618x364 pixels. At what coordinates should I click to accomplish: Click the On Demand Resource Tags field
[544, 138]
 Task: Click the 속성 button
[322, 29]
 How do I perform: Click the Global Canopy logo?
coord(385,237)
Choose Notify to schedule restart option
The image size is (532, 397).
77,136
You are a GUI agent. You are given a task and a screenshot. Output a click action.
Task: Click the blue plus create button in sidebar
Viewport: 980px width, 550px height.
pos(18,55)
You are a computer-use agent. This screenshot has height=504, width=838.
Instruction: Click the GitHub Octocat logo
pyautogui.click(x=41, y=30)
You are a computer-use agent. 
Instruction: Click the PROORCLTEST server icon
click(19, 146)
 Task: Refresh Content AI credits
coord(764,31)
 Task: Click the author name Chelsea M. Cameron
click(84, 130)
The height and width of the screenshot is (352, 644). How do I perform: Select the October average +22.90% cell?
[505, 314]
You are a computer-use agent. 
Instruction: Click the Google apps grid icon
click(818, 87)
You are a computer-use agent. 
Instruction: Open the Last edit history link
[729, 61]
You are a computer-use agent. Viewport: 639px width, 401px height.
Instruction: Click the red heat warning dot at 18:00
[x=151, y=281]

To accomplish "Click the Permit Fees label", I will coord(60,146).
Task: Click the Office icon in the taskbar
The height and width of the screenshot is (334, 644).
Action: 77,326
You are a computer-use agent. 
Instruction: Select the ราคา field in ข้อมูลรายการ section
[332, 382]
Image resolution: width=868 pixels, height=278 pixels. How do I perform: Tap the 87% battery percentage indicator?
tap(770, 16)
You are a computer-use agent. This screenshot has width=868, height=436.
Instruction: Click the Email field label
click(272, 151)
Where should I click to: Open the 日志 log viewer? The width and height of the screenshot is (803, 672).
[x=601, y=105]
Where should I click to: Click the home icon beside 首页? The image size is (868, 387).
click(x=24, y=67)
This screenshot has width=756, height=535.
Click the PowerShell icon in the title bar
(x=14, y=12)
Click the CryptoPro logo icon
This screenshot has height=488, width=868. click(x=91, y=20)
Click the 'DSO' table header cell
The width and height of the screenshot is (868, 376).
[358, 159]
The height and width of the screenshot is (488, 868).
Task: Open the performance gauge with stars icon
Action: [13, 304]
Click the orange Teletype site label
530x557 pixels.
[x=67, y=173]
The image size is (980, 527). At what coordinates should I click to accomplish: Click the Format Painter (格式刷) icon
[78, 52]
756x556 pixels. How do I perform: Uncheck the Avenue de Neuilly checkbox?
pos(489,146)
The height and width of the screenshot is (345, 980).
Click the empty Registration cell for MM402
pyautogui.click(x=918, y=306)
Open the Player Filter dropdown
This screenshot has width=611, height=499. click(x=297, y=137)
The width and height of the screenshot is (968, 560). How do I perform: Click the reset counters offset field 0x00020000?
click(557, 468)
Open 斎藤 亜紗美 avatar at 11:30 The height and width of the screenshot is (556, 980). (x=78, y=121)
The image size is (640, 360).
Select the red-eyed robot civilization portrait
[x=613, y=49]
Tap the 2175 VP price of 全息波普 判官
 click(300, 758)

→ EXERCISE
Each record above is to be restated word for word.

→ YOUR SOLUTION
618x364 pixels. At what coordinates should I click to accomplish: Click the On Demand Resource Tags field
[544, 138]
 Task: Click the 속성 button
[322, 29]
 How do I perform: Click the Global Canopy logo?
coord(385,237)
Choose Notify to schedule restart option
The image size is (532, 397).
77,136
You are a GUI agent. You are given a task and a screenshot. Output a click action.
Task: Click the blue plus create button in sidebar
Viewport: 980px width, 550px height.
pos(18,55)
You are a computer-use agent. This screenshot has height=504, width=838.
Instruction: Click the GitHub Octocat logo
pyautogui.click(x=41, y=30)
You are a computer-use agent. 
Instruction: Click the PROORCLTEST server icon
click(19, 146)
 Task: Refresh Content AI credits
coord(764,31)
 Task: Click the author name Chelsea M. Cameron
click(84, 130)
The height and width of the screenshot is (352, 644). How do I perform: Select the October average +22.90% cell?
[505, 314]
You are a computer-use agent. 
Instruction: Click the Google apps grid icon
click(818, 87)
You are a computer-use agent. 
Instruction: Open the Last edit history link
[729, 61]
You are a computer-use agent. Viewport: 639px width, 401px height.
Instruction: Click the red heat warning dot at 18:00
[x=151, y=281]

To accomplish "Click the Permit Fees label", I will coord(60,146).
Task: Click the Office icon in the taskbar
The height and width of the screenshot is (334, 644).
Action: 77,326
You are a computer-use agent. 
Instruction: Select the ราคา field in ข้อมูลรายการ section
[332, 382]
Image resolution: width=868 pixels, height=278 pixels. How do I perform: Tap the 87% battery percentage indicator?
tap(770, 16)
You are a computer-use agent. This screenshot has width=868, height=436.
Instruction: Click the Email field label
click(272, 151)
Where should I click to: Open the 日志 log viewer? The width and height of the screenshot is (803, 672).
[x=601, y=105]
Where should I click to: Click the home icon beside 首页? The image size is (868, 387).
click(x=24, y=67)
This screenshot has width=756, height=535.
Click the PowerShell icon in the title bar
(x=14, y=12)
Click the CryptoPro logo icon
This screenshot has height=488, width=868. click(x=91, y=20)
Click the 'DSO' table header cell
The width and height of the screenshot is (868, 376).
[358, 159]
The height and width of the screenshot is (488, 868).
Task: Open the performance gauge with stars icon
Action: [13, 304]
Click the orange Teletype site label
530x557 pixels.
[x=67, y=173]
The image size is (980, 527). At what coordinates should I click to accomplish: Click the Format Painter (格式刷) icon
[78, 52]
756x556 pixels. How do I perform: Uncheck the Avenue de Neuilly checkbox?
pos(489,146)
The height and width of the screenshot is (345, 980).
Click the empty Registration cell for MM402
pyautogui.click(x=918, y=306)
Open the Player Filter dropdown
This screenshot has width=611, height=499. click(x=297, y=137)
The width and height of the screenshot is (968, 560). How do I perform: Click the reset counters offset field 0x00020000?
click(557, 468)
Open 斎藤 亜紗美 avatar at 11:30 The height and width of the screenshot is (556, 980). (x=78, y=121)
The image size is (640, 360).
Select the red-eyed robot civilization portrait
[x=613, y=49]
Tap the 2175 VP price of 全息波普 判官
 click(300, 758)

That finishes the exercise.